Ümmü Seleme, Resûl-i Ekrem’in en son vefat eden hanımıdır. 84 yaşlarında iken hicrî 59 yılında Medine’de vefat etti. Cenaze namazını, Ebû Hüreyre kıldırdı ve Bakî mezarlığına defnedildi. Ümmü Seleme sahabe arasında bilgisi, güzel konuşması ve faziletiyle bilinirdi. Resûl-i Ekrem’den 378 de hadis rivayet etti.

ZEYNEB BİNTİ CAHŞ

Zeyneb binti Cahş, anne tarafından Hz. Peygamber’le akrabadır. Babası, Mekke’ye dışarıdan gelip yerleşmiştir. Hicretin beşinci yılında Hz. Peygamber’le evlenmiştir.
Zeyneb, dindar ve Allah’tan korkan bir kadındı. İlk önceleri adı Berre idi. Hz. Peygamber ismini Zeyneb olarak değiştirdi. Zeyneb önce Zeyd b. Harise ile evlenmişti. Ondan boşanınca kendisini Hz. Peygamber nikahladı ve bu evlilik ilahi emir sayesinde gerçekleşti Nitekim Kur’an’da bu husus “Zeyd eşiyle ilgisini kesince onu seninle evlendirdik” şeklinde ifade buyurulmuştur.
Hz.

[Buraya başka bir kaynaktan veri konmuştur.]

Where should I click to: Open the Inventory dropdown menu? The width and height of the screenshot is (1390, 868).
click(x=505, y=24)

Zeyneb bu özelliği sebebiyle ümmehatü’l-mü’minîne karşı övünür ve:
"Sizi Peygamberle aileleriniz evlendirdi. Halbuki beni yedi kat göklerin üstünden Yüce Allah evlendirdi" derdi.

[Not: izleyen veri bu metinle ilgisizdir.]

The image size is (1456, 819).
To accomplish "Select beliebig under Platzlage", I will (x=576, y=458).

Hz. Zeyneb’in bu şekilde övünmeye hakkı da vardı. Zira o, hem güzel, hem Hz. Peygamber’in akrabası idi. Hz. Âişe bu sebeple onu kıskanmaktan kendini alamamıştır. Hatta "Allah’ın ona yaptığı ikramdan dolayı bize karşı üstünlük taslar demiştim" diyen Hz. Âişe’nin bu tespitinde yanılmadığı görülmektedir.

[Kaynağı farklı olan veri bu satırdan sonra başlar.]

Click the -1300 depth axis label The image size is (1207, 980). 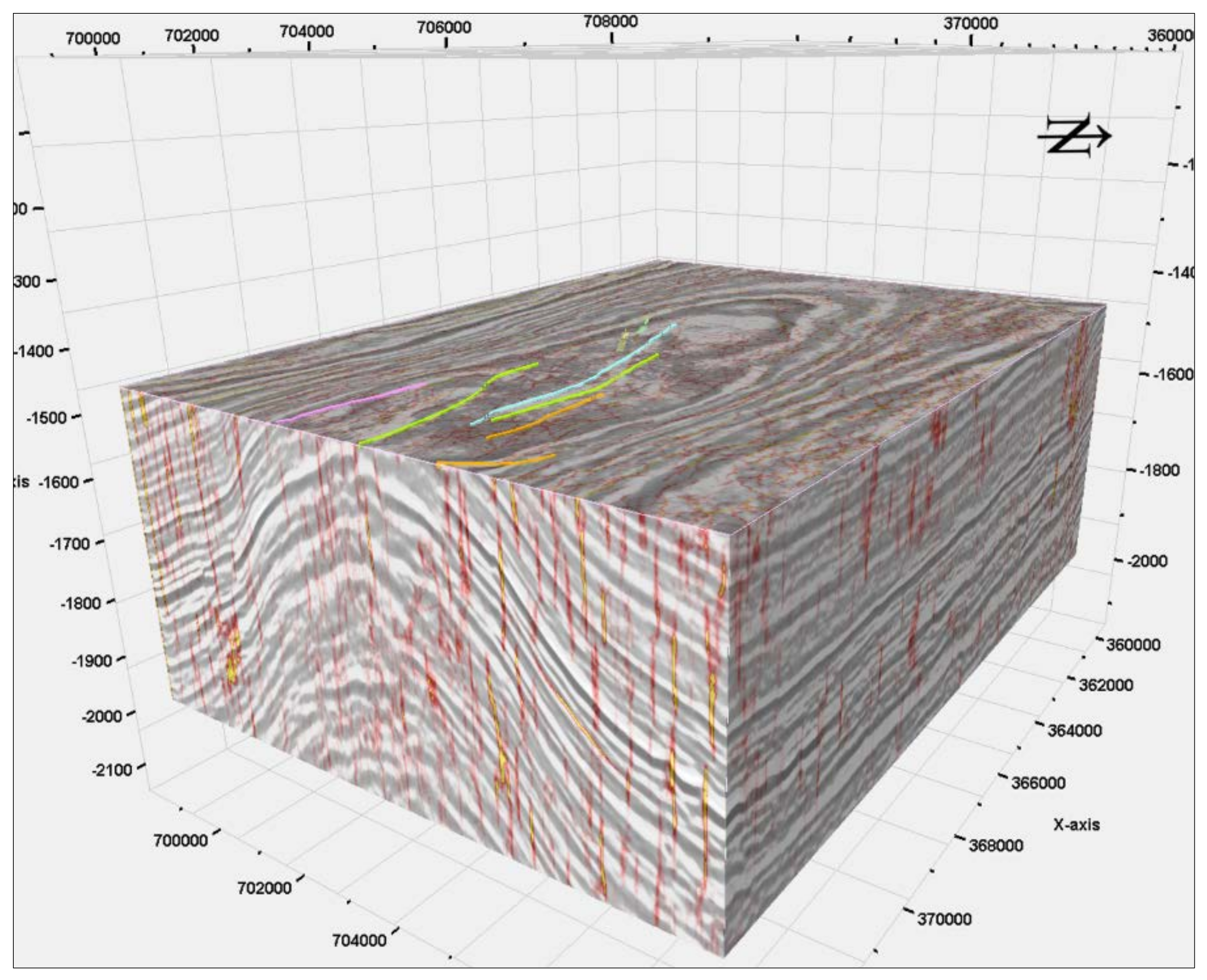[27, 281]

Zeyneb, takva sahibi bir hanımdı. Hz. Peygamber bir gün onun “evvâhe” olduğunu söylemişti. Bu esnada orada bulunan bir adam evvâhenin ne olduğunu sorması Hz. Peygamber:
"Allah’a karşı korkulu bir saygı duyan ve ona yönelip yalvarandır" diye cevap verdi.
O, ibadet ve tâatı sevdiği kadar, hayır hasenatı da severdi. Nitekim bir gün Hz. Peygamber hanımlarıyla sohbet ettiği bir gün onlara:
"Ölümümden sonra bana en çabuk kavuşacak olan, eli uzun olanınızdır" buyurdu. Bu söz üzerine hanımları kendi kollarını ölçmeye başladılar. Hadisi zahiri manasına anladılar. Halbuki kelam zahiri anlamına göre değil, mecazi manasına göre değerlendirilmeliydi. Nihayet Zeyneb vefat edince kolu en uzun olandan kimin kastedildiğini anladılar. Efendimiz kolu uzun tabiriyle en cömet olanı kastetmişti. Zeynep kendi el emeğiyle çalışır, sadaka verirdi. Cömert ve eli açık biri idi.
Hz. Peygamber onu severdi. O, saliha, çokça namaz kılan, oruç tutan ve sadaka veren bir kadındı. Hz. Âişe onun dini hayatını takdir eder, onun takva sahibi, doğru sözlü, sıla-i rahim yapan, güvenilir bir insan olduğunu belirterek ondan daha hayırlı bir kadın görmediğini söylerdi.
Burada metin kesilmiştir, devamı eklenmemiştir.